Great interiors for condos.
Will love the high ceilings.


i would be one of the first in line….love the building!


Great building for a nice hotel like the Edition or Public to change the area dramatically…after all it is line with the new revamped Flagler Street. I totally see it with jazz bars, restaurants, small theaters…just next to our Grand Central Station a just a few blocks from Miami World Center


I like the hotel idea very much. There is a small park west side of the court and the old art museum could become retail like an Eataly or some kind of food market or even a massive Restoration Hardware Gallery. The rest of the crappy buildings could be redeveloped and any developer should take advantage of the relatively low prices in this area of downtown compared to Brickell. I honestly think it has a lot of potential.


And then we have our very own Flatiron District…love it


I heard once Ian Shrager was looking a hotel site in the downtown area and as many of his projects are old building restoration and convertions to hotels and he has been hugely successful


It even looks like The NYC Edition


Please don’t let this vampire anywhere near our courthouse unless he’s prepared to totally restore it.


I hope they keep the exterior architecture design. It has that old NYC feel to it.


The real question is what is Mana the developer going to do with all the properties he owns in that area


Didn’t they just redo the exterior to bring it back to its original integrity?


The interior is the issue. It’s guts are rotting per the people working there. I like the hotel idea.

Micco Mann

Could be an interesting hotel or condo/apts but a new courthouse should be built at the Grand Central Station, ie., a build-to-suit as part of a multi-use project already under construction.


I love old buildings. They give cities character and charm. The Dade county courthouse is one of my favorite buildings in the city. I’ll be damned if any developer has any “plans” for nonsense on this historic gem. Leave it alone.

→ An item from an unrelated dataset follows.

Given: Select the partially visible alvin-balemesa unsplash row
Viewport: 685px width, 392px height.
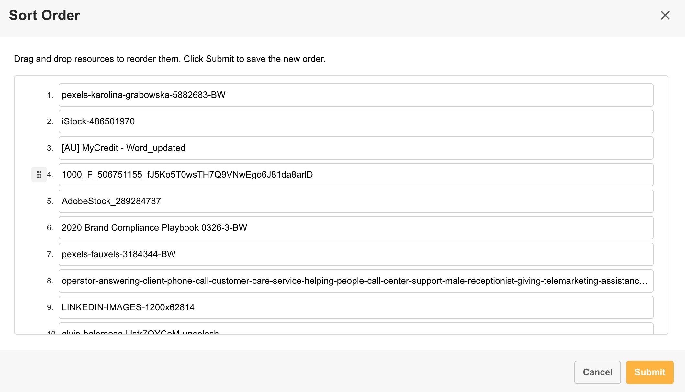Looking at the screenshot, I should pos(355,330).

Stunning architecture. Forget Edition, ACE hotel is what we need. They are true trailblazers and do not yet have a location in Miami


I like the idea of converting the courthouse into a hotel and condos, but why not city hall? It’s the right size to consolidate all the departments from the Riverside Center complex and Coconut Grove. Freedom Tower, the Biscayne Building, Seybold Building, etc. are far better suited for boutique hotels.


Too old, COMPLETE gut or teardown. No hotel, no apartments.


But then you should take a look at the work they are currently doing:

To me, the interior or the areas they have restored look amazing for a hotel


Can’t be torn down it’s historic. Also it’s nice to maintain the history of a city.
I think a great use would be for hotel (Langford style but more elegant).

Yet Another Anonymous

That is very false, It only has the basic NRHP designation, far from a National Historic Landmark. Even so, neither of those prevent private property from being changed or demolished. It’s written very clear in the eligibility forms. Historic PROTECTION is something completely different and more rare.